## EXERCISE DIRECTIONS
Identify every line in the data below that contains the word "screenshot", and copy each of those lines in full.
* start *
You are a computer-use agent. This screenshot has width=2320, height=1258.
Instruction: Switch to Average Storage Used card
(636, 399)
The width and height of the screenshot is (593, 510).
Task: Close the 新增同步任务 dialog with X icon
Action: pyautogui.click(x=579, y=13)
* end *
## ANSWER FOR THE TASK
You are a computer-use agent. This screenshot has width=2320, height=1258.
The width and height of the screenshot is (593, 510).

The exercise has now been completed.